* [TASK TO CARRY OUT]:
With the pictures left out, reproduce exactly the lines from the one containing "Click the system message purpose description" through the final line of the entries.

[EXERCISE MATERIALS]

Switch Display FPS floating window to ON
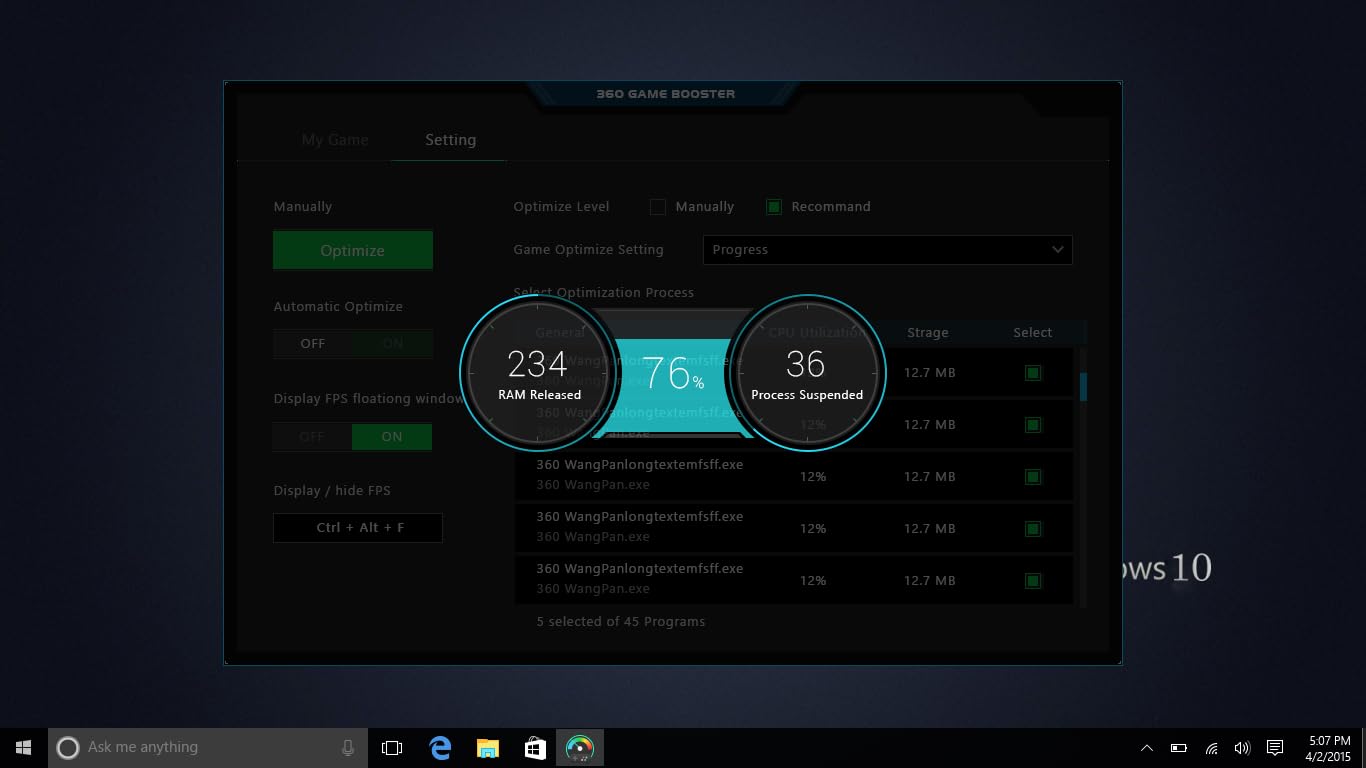Screen dimensions: 1366x768 coord(391,437)
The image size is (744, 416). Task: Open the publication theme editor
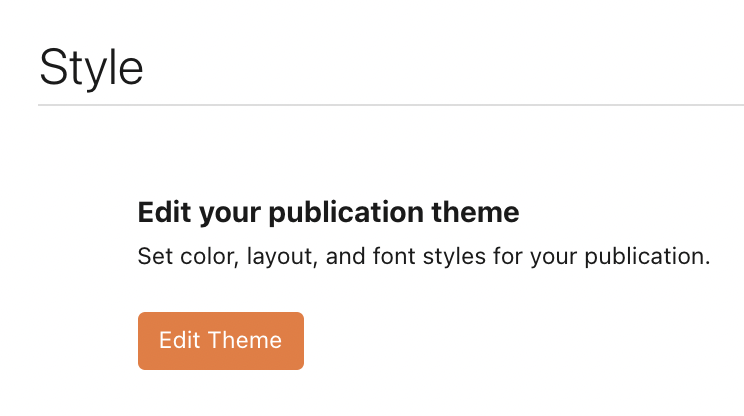(221, 341)
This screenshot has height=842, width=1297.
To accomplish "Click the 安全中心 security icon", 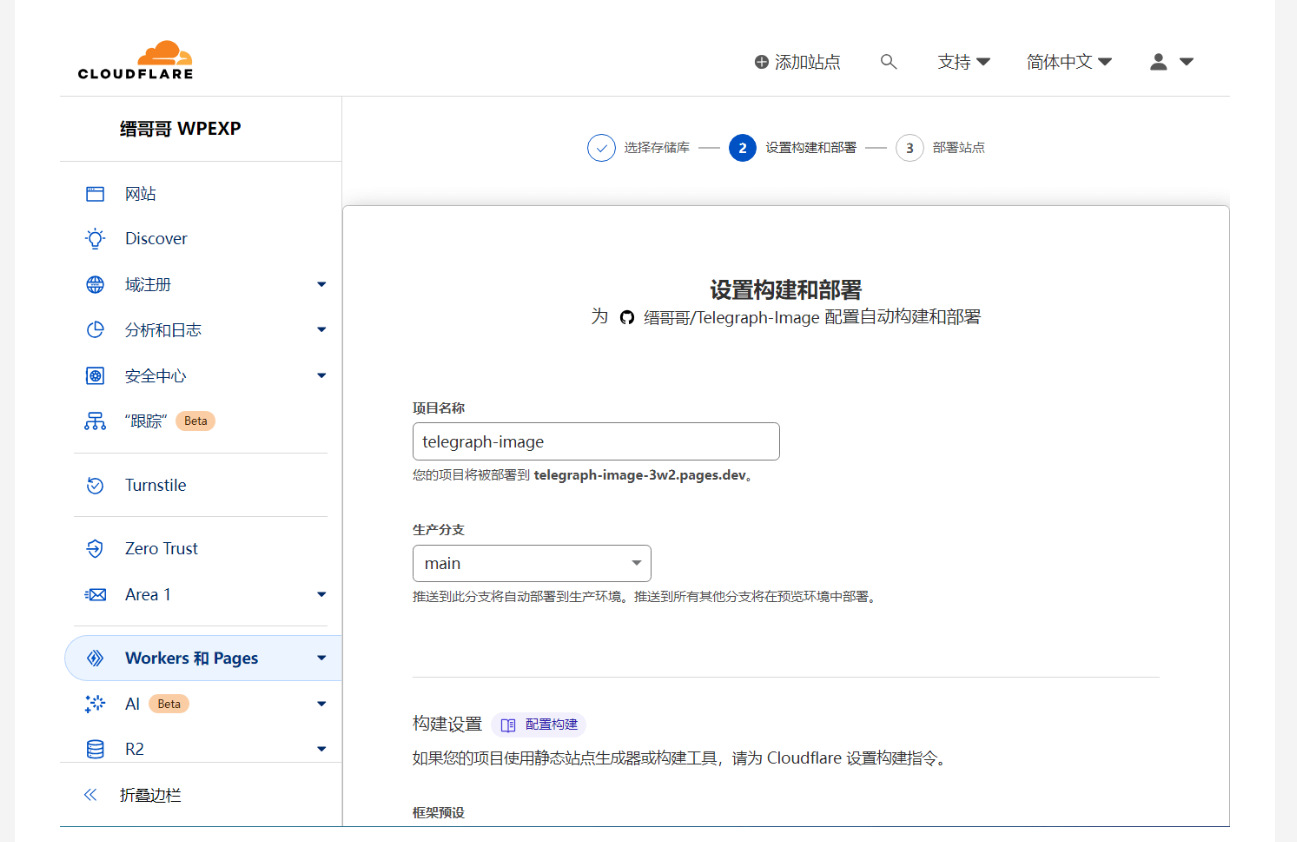I will [95, 376].
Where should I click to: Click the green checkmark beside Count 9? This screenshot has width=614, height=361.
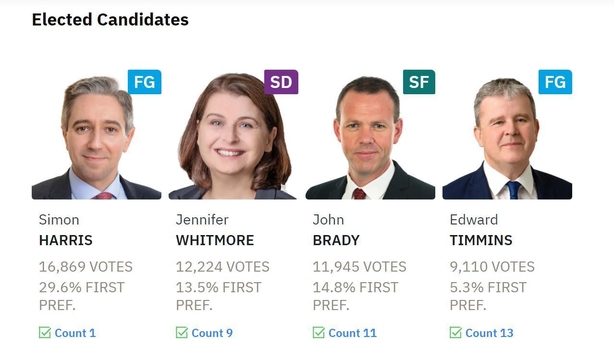click(x=182, y=332)
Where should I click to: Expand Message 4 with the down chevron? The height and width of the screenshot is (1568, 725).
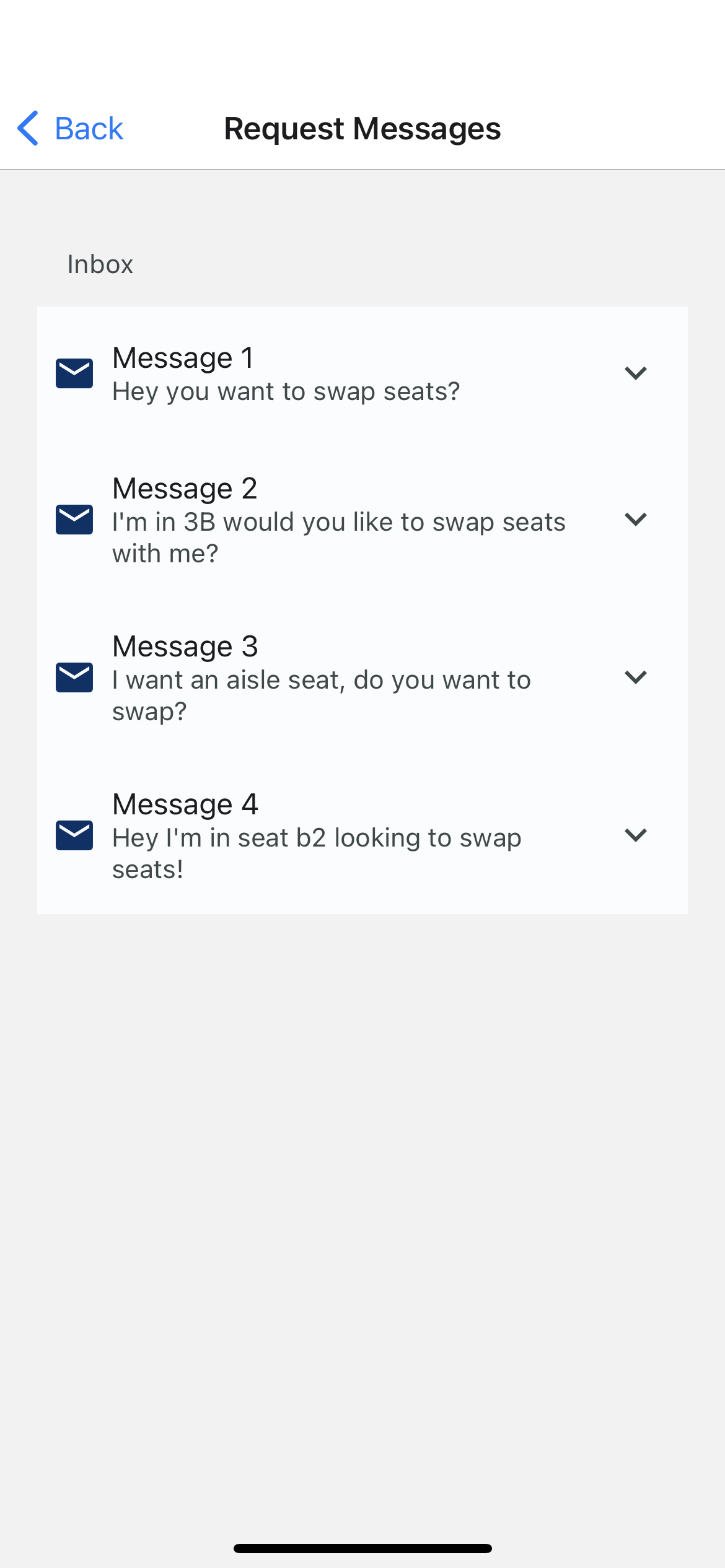(636, 835)
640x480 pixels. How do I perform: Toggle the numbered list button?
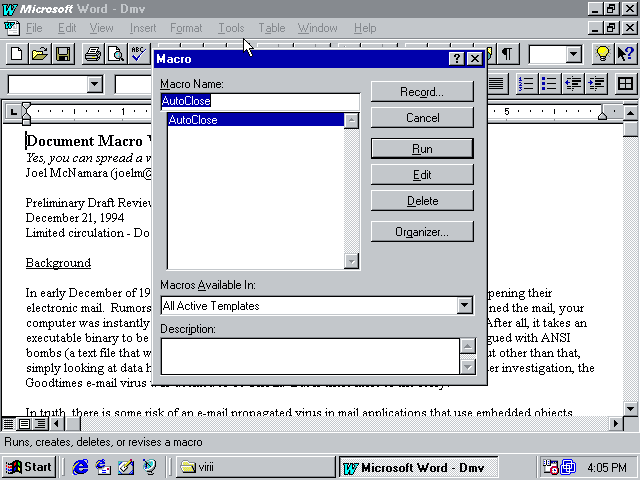click(x=525, y=84)
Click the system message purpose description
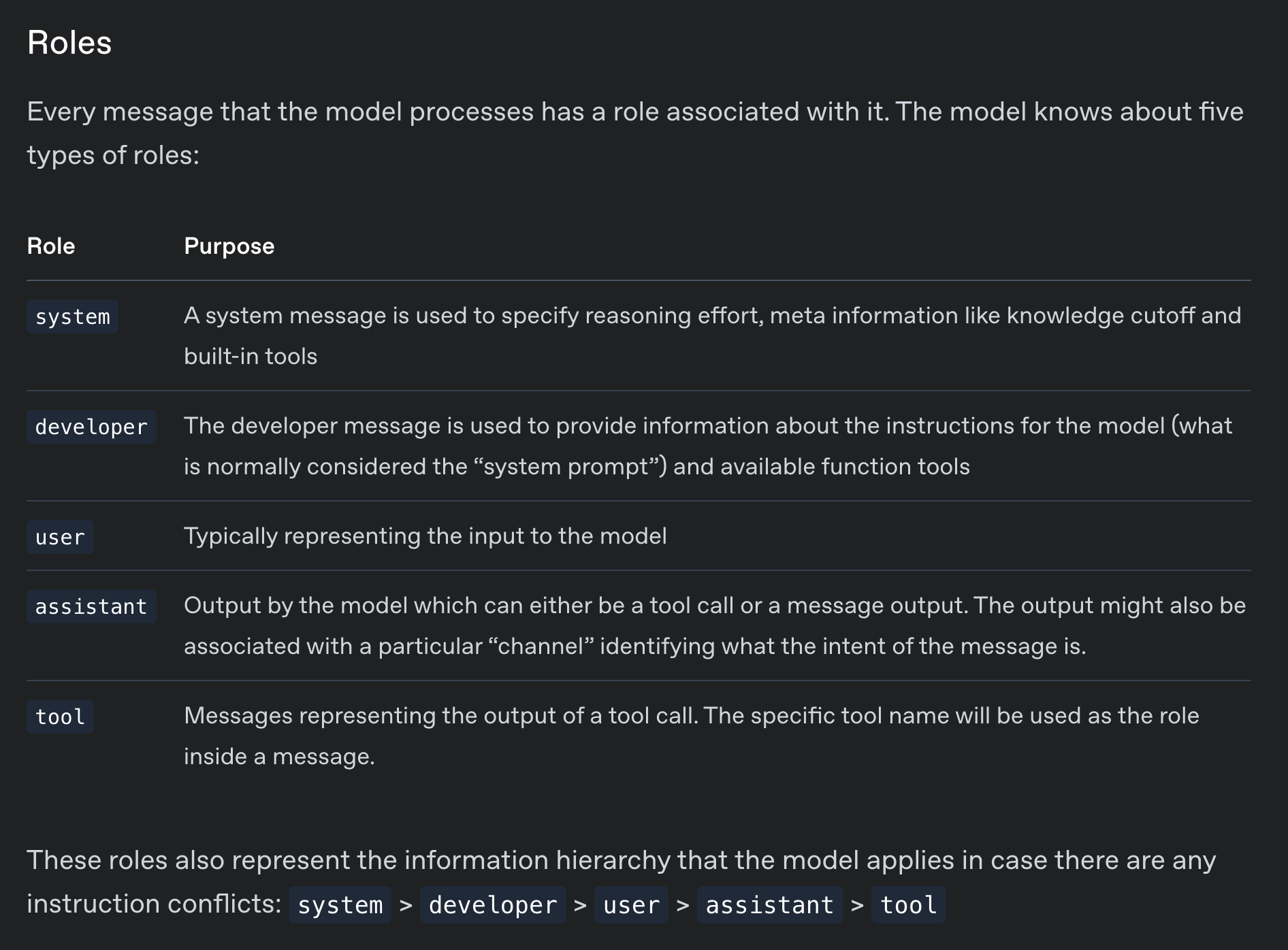The image size is (1288, 950). 713,335
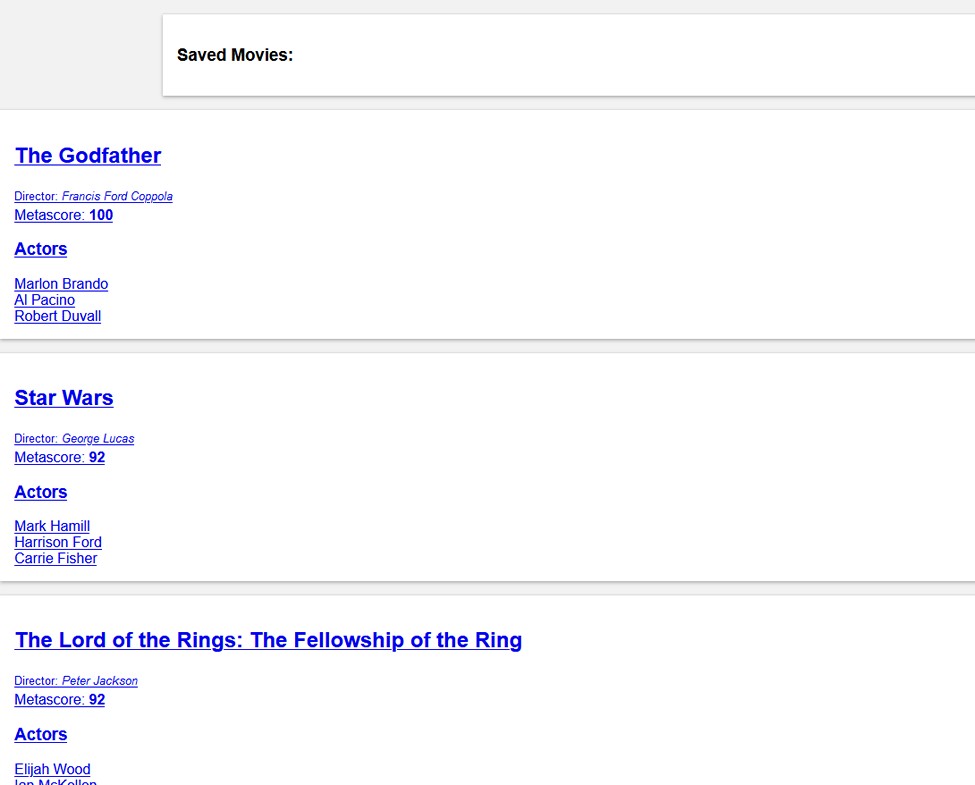Open Marlon Brando actor link
This screenshot has width=975, height=785.
click(61, 284)
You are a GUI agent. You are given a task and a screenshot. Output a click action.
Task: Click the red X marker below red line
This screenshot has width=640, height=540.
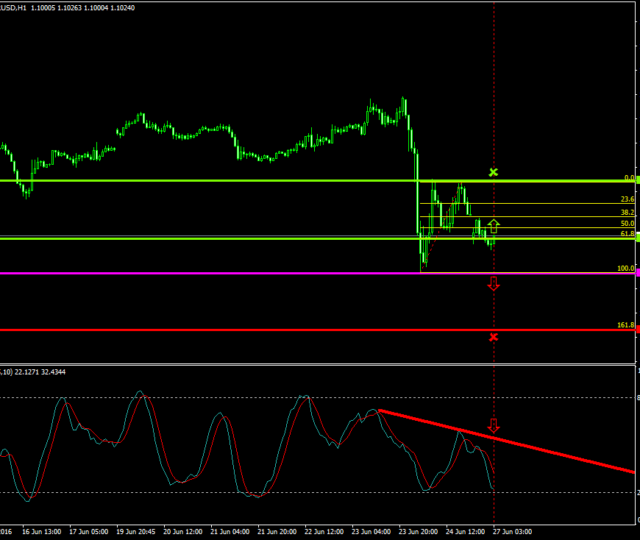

[/EXERCISE MATERIALS]

* [ANSWER BOX]:
Click the system message purpose description
The image size is (1288, 950). 713,335
Open Marlon Brando actor link
This screenshot has width=975, height=785.
click(61, 284)
You are a GUI agent. You are given a task and a screenshot. Output a click action.
Task: Click the red X marker below red line
This screenshot has width=640, height=540.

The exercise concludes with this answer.